▸ **Task requirements**
In the entries below, find the line with "The width and height of the screenshot is (1295, 924)." and print exactly every line from there up to and including the line with "Click the utensils", with no other lines.

-- -- --

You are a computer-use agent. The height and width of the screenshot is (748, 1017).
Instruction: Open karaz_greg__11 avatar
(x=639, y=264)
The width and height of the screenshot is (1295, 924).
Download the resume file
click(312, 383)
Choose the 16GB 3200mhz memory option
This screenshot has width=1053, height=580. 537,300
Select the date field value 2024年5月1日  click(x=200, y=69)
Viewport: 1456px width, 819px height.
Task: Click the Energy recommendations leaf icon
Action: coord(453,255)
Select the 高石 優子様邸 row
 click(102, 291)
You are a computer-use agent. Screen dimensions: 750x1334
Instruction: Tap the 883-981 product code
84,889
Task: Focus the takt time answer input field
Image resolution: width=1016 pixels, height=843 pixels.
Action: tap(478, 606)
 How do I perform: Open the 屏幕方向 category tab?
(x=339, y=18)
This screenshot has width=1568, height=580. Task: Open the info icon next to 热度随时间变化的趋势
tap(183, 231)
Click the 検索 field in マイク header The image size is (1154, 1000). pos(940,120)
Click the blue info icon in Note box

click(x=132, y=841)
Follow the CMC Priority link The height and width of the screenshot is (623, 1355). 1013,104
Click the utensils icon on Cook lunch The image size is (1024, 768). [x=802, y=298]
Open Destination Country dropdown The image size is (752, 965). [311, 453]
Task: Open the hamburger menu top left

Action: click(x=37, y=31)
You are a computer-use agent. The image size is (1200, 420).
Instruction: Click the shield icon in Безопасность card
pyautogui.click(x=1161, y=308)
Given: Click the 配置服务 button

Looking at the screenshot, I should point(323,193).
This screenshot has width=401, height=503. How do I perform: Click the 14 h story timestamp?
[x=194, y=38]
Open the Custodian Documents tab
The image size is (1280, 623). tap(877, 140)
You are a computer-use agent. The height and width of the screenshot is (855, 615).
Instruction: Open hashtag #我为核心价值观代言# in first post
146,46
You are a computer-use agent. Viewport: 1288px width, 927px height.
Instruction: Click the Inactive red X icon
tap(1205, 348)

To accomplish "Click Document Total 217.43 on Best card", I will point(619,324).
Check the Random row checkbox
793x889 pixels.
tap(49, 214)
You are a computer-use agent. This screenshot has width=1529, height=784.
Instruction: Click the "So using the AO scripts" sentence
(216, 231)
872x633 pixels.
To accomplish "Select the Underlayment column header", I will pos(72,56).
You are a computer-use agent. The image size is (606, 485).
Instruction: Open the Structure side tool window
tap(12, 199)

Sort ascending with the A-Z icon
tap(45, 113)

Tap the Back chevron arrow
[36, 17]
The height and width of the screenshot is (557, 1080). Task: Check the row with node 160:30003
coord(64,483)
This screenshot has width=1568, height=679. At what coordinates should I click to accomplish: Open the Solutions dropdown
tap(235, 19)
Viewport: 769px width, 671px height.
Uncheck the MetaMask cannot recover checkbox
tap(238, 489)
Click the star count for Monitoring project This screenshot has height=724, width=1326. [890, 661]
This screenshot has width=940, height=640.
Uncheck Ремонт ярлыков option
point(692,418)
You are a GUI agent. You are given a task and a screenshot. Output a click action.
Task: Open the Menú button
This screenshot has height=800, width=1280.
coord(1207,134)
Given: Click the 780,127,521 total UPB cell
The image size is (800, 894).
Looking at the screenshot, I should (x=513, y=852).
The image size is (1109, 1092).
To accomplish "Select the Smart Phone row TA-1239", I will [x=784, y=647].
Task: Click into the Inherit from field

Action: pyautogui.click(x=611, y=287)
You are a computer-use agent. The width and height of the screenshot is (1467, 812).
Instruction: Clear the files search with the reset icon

-- -- --

▸ **Answer box**
The width and height of the screenshot is (1295, 924).
Download the resume file
click(312, 383)
Choose the 16GB 3200mhz memory option
This screenshot has width=1053, height=580. 537,300
Select the date field value 2024年5月1日  click(x=200, y=69)
Viewport: 1456px width, 819px height.
Task: Click the Energy recommendations leaf icon
Action: coord(453,255)
Select the 高石 優子様邸 row
 click(102, 291)
You are a computer-use agent. Screen dimensions: 750x1334
Instruction: Tap the 883-981 product code
84,889
Task: Focus the takt time answer input field
Image resolution: width=1016 pixels, height=843 pixels.
Action: tap(478, 606)
 How do I perform: Open the 屏幕方向 category tab?
(x=339, y=18)
This screenshot has width=1568, height=580. Task: Open the info icon next to 热度随时间变化的趋势
tap(183, 231)
Click the 検索 field in マイク header The image size is (1154, 1000). pos(940,120)
Click the blue info icon in Note box

click(x=132, y=841)
Follow the CMC Priority link The height and width of the screenshot is (623, 1355). 1013,104
Click the utensils icon on Cook lunch The image size is (1024, 768). [x=802, y=298]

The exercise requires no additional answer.